“And she whited shoes and braided hair and turned back bedclothes as if re-enacting the commonplace would make it merely commonplace again, or as if she could find the chink, the flaw, in her serenely orderly and ordinary life, or discover at least some intimation that her three girls would disappear as absolutely as their father had done. So when she seemed distracted or absent-minded, it was in fact, I think, that she was aware of too many things, having no principle for selecting the more from the less important, and that her awareness could never be diminished, since it was among the things she had thought of as familiar that this disaster had taken shape.”
Dates read: March 6-10, 2017
Rating: 5/10
Lists/Awards: Time’s All-Time 100 Novels
My husband has had the most normal life of anyone I know. He was born in North Dakota to two teachers, who moved out to Reno when he was five. They have been happily married for decades, with a wide circle of friends. They even had a Golden Retriever named Max that they adopted from the Humane Society when he was in middle school. Pretty much everything but the white picket fence. Until I met him, I didn’t know that people with such conventional lives actually existed. Where was the drama, the scandal, the love child, the secret substance abuse issue?
But, as it so happens, those Norman Rockwell childhoods do exist, and my husband had one of them. It’s a decidedly imperfect childhood, though, that’s at the center of Marilynne Robinson’s Housekeeping. Ruth, and her sister Lucille, don’t have much if anything in way of memories of their father. They are raised by their mother, Helen, until one day she leaves where she’s been living and returns to Fingerbone, Idaho, where she was raised by her own single mother (her father died during her childhood when the train on which he worked derailed into the local lake). She arranges her daughters on her mother’s porch with a box of crackers and promptly drives her car off a cliff. The girls have some stability with their grandmother for a time, but then she dies. At first, grandma’s two sisters-in-law come to take care of the kids, but as longtime spinsters, they’re not quite up to the task. So then Sylvie, their aunt, comes to town. And that’s when things start to change.

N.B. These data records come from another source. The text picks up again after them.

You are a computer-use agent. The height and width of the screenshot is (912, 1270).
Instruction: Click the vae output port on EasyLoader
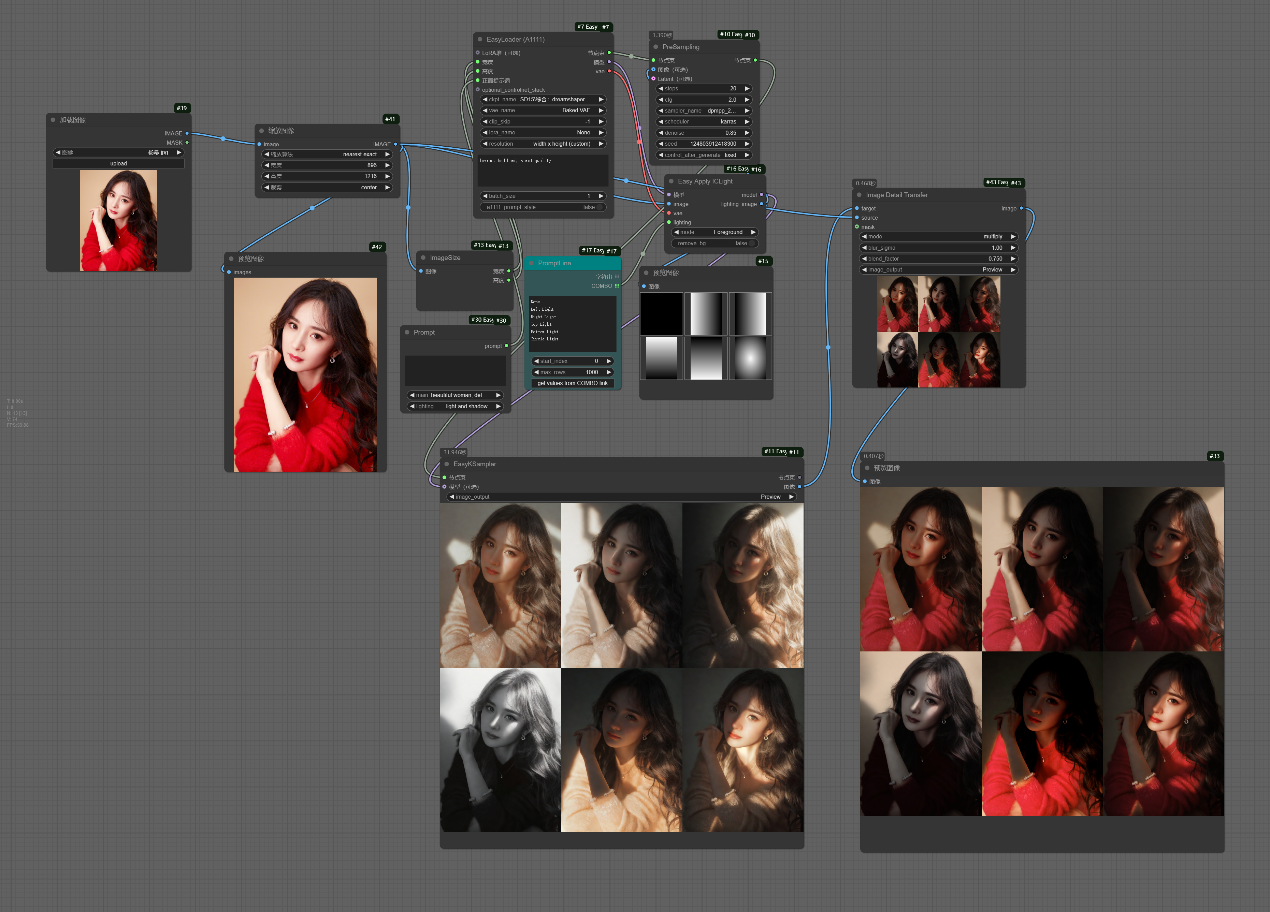click(609, 71)
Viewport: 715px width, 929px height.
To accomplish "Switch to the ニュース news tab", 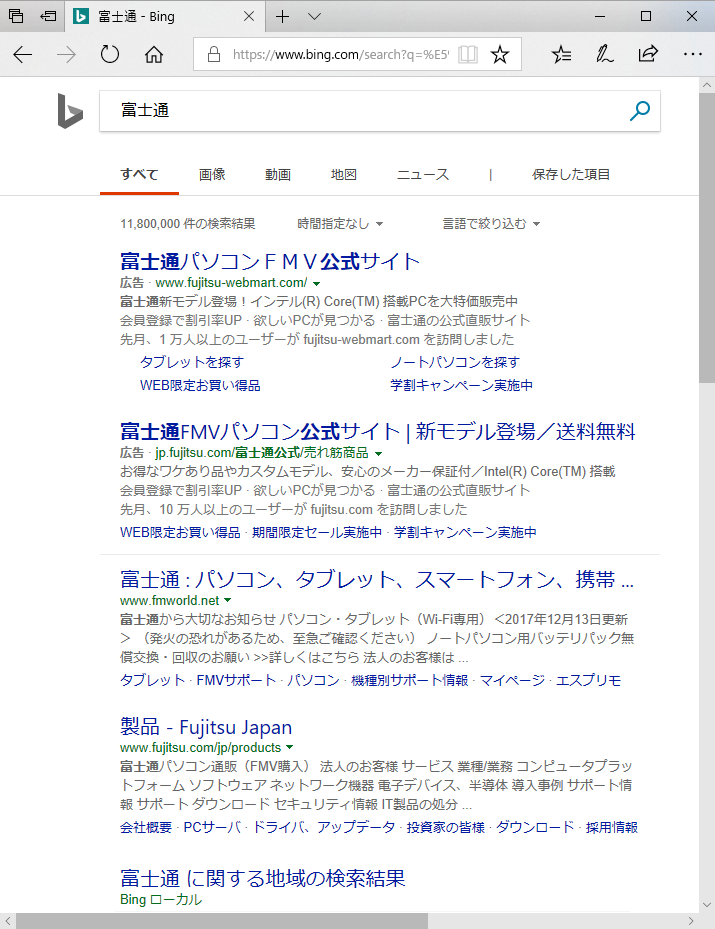I will [x=423, y=174].
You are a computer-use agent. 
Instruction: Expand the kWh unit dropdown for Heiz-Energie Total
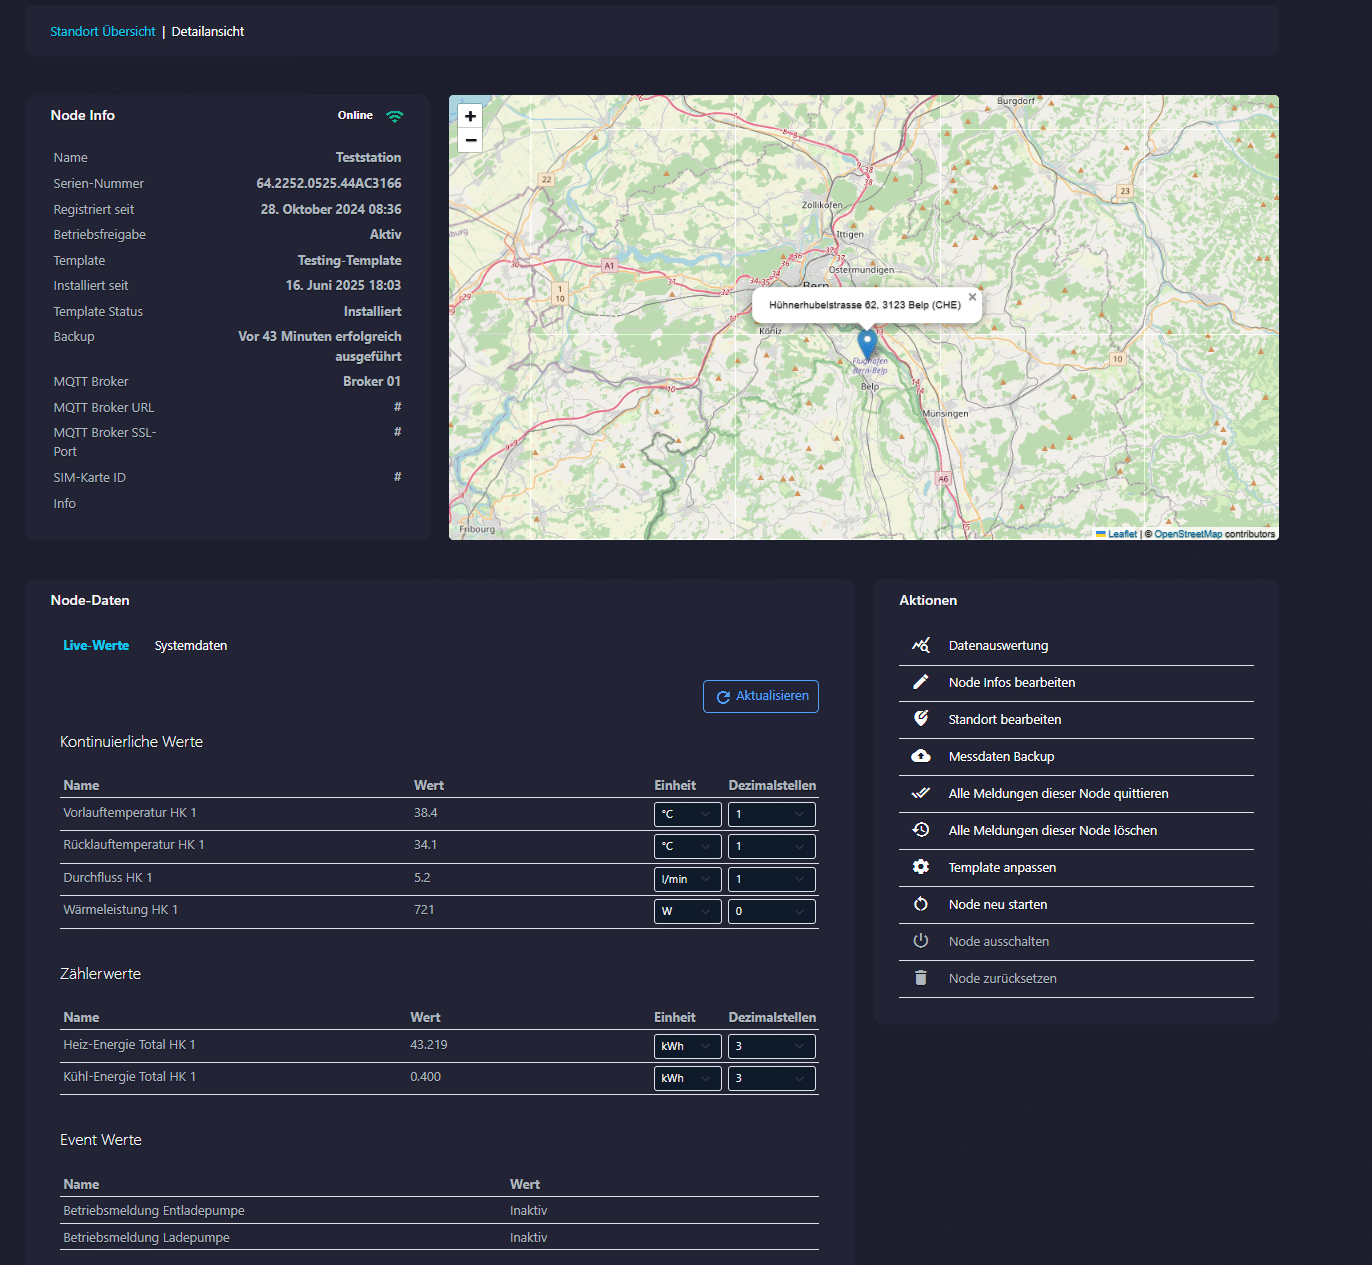click(687, 1046)
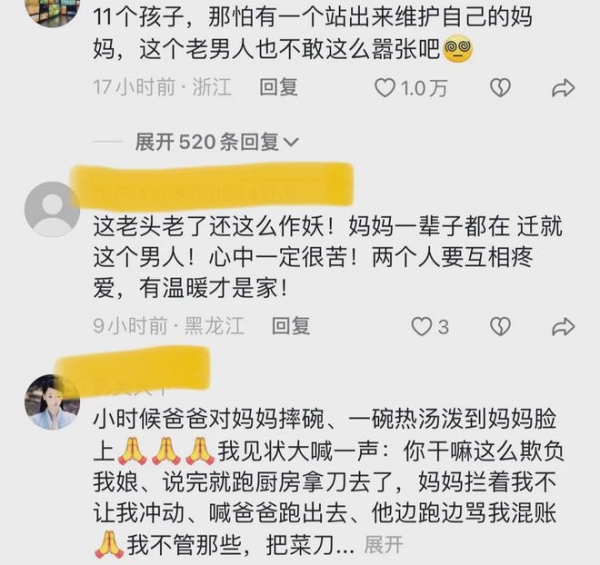
Task: Expand 520 replies with 展开 chevron
Action: tap(217, 142)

Sylvie is…a drifter, to be polite. She’s actually more of a hobo. She likes the girls, loves them in her own way even, but it’s hard for her to create a stable home for them. She can’t break out of old habits: riding around in train boxcars, falling asleep with her shoes still on in case she needs to be able to move along, hoarding. While Ruth takes after her aunt, Lucille doesn’t. As the girls enter the teenage years, Lucille wants normality. She breaks away from the family, and as she talks about what’s going on back home, outside interest increases dramatically. This strains things to the breaking point and forces Ruth to make a decision about who she really is and who she really wants to be.
The more I read, the more I boil books down to three essential elements: plot, characters, and writing. A good book has two, a great book has all three. Robinson’s writing is lovely, her prose clear and insightful and strong. But the other two legs of this stool aren’t really there. Despite being told from Ruth’s perspective, we never get much of a sense of who she really is. Her sister, despite being her closest companion, doesn’t get much development either apart from wanting a more conventional life. Even Sylvie is elusive, even though you get a better sense of her than you do almost anyone else. As for the plot…despite being a coming-of-age novel, it seems almost more like a failure-to-come-of-age novel. Ruth never really grows or changes. She just…drifts along, like a leaf along a river. A rootless child, she follows her rootless aunt/guardian. Even her break with her sister, what should have been a deeply traumatic experience, feels anticlimatic and muffled, somehow. Since there was quite a long gap between this book, published in the 80s, and Robinson’s next work, Gilead, not published until the early 2000s, I’m still interested in reading more of her works. Maybe that long gap helped her develop a better sense of people or plotting? This book, though, isn’t quite good enough to recommend.
Tell me, blog friends…have you ever been interested in the life of a wanderer?